Kansas school test scores haven’t declined, despite early reports

In the wake of news stories reporting a decline in scores on Kansas school assessment tests, a decline in school funding is said to be the cause, as “funding was reduced to the 1992 level,” according to an op-ed penned by Karen Godfrey. She is president of Kansas National Education Association (KNEA), our state’s teachers union.

In her op-ed, titled “Why is this a surprise?” Godfrey makes several claims that deserve examination before Kansas considers implementing the fix she wants, which is, as always, more spending.

First, there are mistakes in the scores released in September. The revised scores, according to a press release from the Kansas State Department of Education, “show a leveling out of performance on reading and math assessments.” Not the “slight decline,” as a previous press release stated.

So those who claim a reduction in funding caused a drop in test scores are operating on a false premise. It may have been unknowing, but it conveniently fit their narrative that more spending is needed.

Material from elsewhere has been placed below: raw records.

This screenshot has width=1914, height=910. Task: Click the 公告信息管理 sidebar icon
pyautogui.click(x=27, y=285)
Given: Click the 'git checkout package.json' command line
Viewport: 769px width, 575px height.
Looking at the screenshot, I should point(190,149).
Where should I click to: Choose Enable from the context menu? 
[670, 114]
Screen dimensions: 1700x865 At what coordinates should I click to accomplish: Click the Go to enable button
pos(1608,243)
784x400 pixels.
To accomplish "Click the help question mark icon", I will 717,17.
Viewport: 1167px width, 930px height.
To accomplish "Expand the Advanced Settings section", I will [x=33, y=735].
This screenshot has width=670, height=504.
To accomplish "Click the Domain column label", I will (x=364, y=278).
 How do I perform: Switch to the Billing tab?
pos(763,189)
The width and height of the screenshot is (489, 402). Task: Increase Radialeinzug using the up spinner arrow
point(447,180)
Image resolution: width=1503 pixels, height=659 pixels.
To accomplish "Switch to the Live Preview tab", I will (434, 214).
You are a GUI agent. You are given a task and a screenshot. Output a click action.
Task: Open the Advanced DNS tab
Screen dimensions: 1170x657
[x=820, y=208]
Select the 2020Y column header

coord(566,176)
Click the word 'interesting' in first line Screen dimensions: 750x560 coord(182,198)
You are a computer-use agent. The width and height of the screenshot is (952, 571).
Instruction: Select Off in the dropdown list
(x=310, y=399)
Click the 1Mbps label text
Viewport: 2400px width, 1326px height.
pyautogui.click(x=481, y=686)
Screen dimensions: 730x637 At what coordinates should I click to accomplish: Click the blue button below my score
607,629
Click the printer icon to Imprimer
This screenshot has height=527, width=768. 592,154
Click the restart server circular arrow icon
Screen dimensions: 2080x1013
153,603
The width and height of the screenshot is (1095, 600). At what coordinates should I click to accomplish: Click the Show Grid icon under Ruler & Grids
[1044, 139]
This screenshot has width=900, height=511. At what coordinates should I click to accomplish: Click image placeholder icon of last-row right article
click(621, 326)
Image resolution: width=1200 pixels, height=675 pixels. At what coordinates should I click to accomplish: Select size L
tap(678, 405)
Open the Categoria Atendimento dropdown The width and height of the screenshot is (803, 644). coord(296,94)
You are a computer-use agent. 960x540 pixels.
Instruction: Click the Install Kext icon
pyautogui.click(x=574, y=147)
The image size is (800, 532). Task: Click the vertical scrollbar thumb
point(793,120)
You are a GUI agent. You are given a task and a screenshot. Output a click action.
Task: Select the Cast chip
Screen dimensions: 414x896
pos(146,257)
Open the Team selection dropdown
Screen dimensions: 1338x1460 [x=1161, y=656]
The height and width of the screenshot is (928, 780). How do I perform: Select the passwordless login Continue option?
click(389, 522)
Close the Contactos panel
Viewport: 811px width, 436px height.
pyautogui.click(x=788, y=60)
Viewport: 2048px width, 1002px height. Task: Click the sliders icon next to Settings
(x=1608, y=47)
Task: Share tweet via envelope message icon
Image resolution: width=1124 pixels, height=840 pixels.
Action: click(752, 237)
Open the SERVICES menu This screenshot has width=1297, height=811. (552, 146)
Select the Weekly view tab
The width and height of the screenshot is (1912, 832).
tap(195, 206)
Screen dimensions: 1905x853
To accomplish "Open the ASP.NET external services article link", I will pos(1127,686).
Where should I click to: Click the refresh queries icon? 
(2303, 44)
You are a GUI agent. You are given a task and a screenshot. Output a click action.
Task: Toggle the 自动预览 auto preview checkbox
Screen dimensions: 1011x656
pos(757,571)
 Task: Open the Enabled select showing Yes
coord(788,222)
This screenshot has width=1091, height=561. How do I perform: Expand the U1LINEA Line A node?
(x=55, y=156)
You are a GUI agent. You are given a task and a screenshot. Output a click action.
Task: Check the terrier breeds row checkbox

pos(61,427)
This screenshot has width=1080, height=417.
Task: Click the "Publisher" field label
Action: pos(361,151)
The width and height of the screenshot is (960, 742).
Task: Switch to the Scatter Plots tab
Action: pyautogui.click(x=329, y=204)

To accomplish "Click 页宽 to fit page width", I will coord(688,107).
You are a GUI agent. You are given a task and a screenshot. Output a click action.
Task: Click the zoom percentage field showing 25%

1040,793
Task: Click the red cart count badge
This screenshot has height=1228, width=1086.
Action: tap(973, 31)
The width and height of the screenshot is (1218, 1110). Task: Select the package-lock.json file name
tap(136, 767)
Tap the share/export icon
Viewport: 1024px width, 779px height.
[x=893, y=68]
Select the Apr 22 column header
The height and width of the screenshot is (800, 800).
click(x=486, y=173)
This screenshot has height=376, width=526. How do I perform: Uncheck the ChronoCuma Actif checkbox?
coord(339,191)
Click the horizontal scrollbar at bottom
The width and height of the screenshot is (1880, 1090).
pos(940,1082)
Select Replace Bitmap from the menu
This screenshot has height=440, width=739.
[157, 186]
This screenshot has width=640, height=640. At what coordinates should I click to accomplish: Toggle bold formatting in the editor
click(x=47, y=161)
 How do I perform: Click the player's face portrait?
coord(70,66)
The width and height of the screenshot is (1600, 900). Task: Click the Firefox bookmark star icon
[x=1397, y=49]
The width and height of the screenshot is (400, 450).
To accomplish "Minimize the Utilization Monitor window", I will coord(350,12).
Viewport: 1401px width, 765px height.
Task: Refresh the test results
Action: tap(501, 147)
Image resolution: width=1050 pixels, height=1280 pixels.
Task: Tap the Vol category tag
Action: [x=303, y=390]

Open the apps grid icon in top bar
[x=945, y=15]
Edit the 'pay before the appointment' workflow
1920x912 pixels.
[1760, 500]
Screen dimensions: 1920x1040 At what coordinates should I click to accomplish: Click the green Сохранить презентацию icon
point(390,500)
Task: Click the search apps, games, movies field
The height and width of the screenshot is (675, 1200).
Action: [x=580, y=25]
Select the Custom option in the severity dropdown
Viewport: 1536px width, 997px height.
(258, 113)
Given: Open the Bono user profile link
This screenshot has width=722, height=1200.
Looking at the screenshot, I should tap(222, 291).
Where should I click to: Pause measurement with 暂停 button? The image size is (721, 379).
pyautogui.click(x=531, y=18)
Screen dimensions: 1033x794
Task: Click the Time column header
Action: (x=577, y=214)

What’s troubling is this: Godfrey, in her article, can hardly contain her glee in the apparent finding that with declining funding, there were declining test scores. Therefore, there is the proof that the teachers union and school spending establishment needs: Spending less money equals lower achievement, and vice versa.

Instead, we should be relieved that the test scores are not as bad as first believed.

Godfrey also claims that school funding is back to the 1992 level, after accounting for inflation. Like most of the school spending establishment, this argument is based on only a small portion of state spending: base state aid per pupil. This figure has gone down. But at the same time, overall school spending has increased.

Specifically, base state aid per pupil for the last school year was $3,780. But the state spent an average of $6,983 per pupil that year, and overall spending from all sources was $12,656 per pupil. Both of the latter numbers are higher than the previous year.

It is a happy accident for the Kansas school spending establishment that base state aid per pupil has fallen at the same time that overall spending on schools has increased in almost every year. It allows the school spending lobby to make an argument that is superficially true, but deceptive at the same time.

Base state aid compared to Kansas state spending and total spending. State and total spending has risen even though base state aid is mostly flat.